Arab American Fury Toward Biden
On Monday, at a hip Arab coffee shop in Dearborn, Mich., Nihad Awad, a co-founder and the national executive director of the Council on American-Islamic Relations, or CAIR, told me that as a Palestinian American Muslim who voted for Joe Biden in 2020, he feels “betrayed bitterly” over the administration’s position on the war in Gaza.
So he was in the Detroit area this week to support the campaign to get voters to choose “uncommitted” in Michigan’s Democratic presidential primary on Tuesday.
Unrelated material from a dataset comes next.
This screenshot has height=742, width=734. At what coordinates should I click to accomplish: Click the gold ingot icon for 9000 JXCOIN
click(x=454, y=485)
But as our conversation progressed, it became clear to me that his objective is not simply to send President Biden a message about the war and make him shift his policy, as is the aim of many I spoke with in Michigan in the past few days. Awad wants more.
He doesn’t only want Biden to be politically corrected; he wants him politically crushed.
Of the president, Awad says, “I don’t think he can continue to lead our country.” When I asked if there is anything Biden can do to change his mind, Awad said, “He can retire.”
Earlier, I had put the same question to Dawud Walid, the executive director of CAIR’s Michigan chapter, who said that for most Muslims, anything short of Biden “resurrecting 29,000 dead Palestinians like Jesus” would mean that they will never vote for him again.
Of course, working to defeat Biden also means aiding the return of Donald Trump, but Awad and Walid seem to have made their peace with that.
Awad said he doesn’t like Trump and doesn’t welcome a second Trump term, but he’s prepared to accept that outcome for the sake of punishing Biden. “I’m going to live under Trump, because I survived under Trump, because he’s my enemy,” he says. “I cannot live under someone who pretends to be my friend.”